From the beach, you spot a boat on the horizon that appears to hover several feet above the water’s surface. Or maybe a distant island seems to tower unnaturally high, its base stretched into vertical columns. The coastline shimmers and warps, sometimes appearing as multiple stacked images of itself. These are mirages, light bending through layers of air at different temperatures.
Most people associate mirages with desert heat, where unreachable phantom pools of water shimmer on hot roads. Those are inferior mirages, so named because the false image appears below the actual object. Over water, the opposite typically occurs. Superior mirages form when cold air sits below warm air, a condition called a temperature inversion that reverses the normal atmospheric arrangement.
Large bodies of water create these inversions naturally. Water temperature changes slowly compared to air, so during the day, air several meters above the ocean surface can be significantly warmer than the thin layer touching the water. At night, the ocean retains its heat while air temperatures drop, maintaining that inverted temperature profile. The ocean acts as a massive thermal buffer, creating stable conditions that can persist for hours or even days.

Air density changes with temperature, and light speed changes with density - our old friend refraction. Colder air packs molecules tighter together, creating a higher refractive index. Light traveling from warm air into cold air bends toward the denser medium, following Snell’s law just like light entering water from air. In a temperature inversion over water, light from a distant ship travels through cooler and denser air as it approaches the surface. The light rays curve downward. To an observer’s eye, which assumes light travels in straight lines, those curved rays appear to originate from a point higher than the ship’s actual location. The ship seems to float above the water.
Sharp temperature changes over short vertical distances bend light dramatically, while gentler gradients create subtler effects. Multiple temperature layers can create multiple images stacked on top of each other, alternating between upright and inverted as light takes increasingly complex paths through the atmospheric structure.
When conditions are just right, a temperature inversion can become so steep that light rays curve more sharply than Earth’s surface curves. This creates an atmospheric duct that traps light rays and guides them along Earth’s curvature rather than letting them escape into space. The result is a Fata Morgana, named after Morgan le Fay from Arthurian legend, who was said to conjure false castles to lure sailors.

A Fata Morgana displays rapidly changing, heavily distorted images with alternating compressed and stretched sections. The images shift and morph within seconds as atmospheric conditions fluctuate. Polar explorers frequently encountered these, seeing ice formations transformed into elaborate structures. The phenomenon requires being within or below the atmospheric duct to observe, which is why different observers at different altitudes might see dramatically different versions of the same mirage.

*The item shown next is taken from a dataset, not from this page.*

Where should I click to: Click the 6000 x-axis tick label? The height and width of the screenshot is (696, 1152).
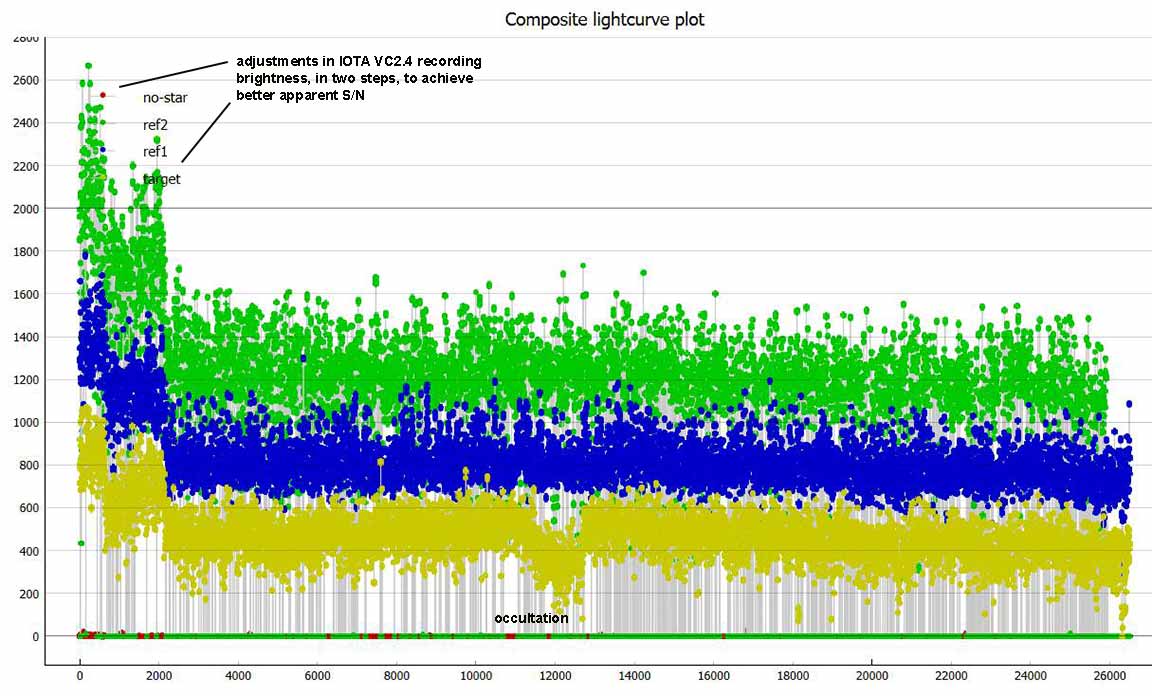click(x=317, y=675)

Over hot pavement, turbulent mixing makes inferior mirages shimmer and dance. Over water, properly layered air remains stable for extended periods because cold air has no tendency to rise and warm air has no tendency to sink. Arctic explorers saw phantom lands solid enough to name and chart, only to have them vanish as conditions changed. The distortions are common, happening over any large body of water with the right temperature profile, but most go unnoticed unless they’re dramatic enough to make boats appear to float.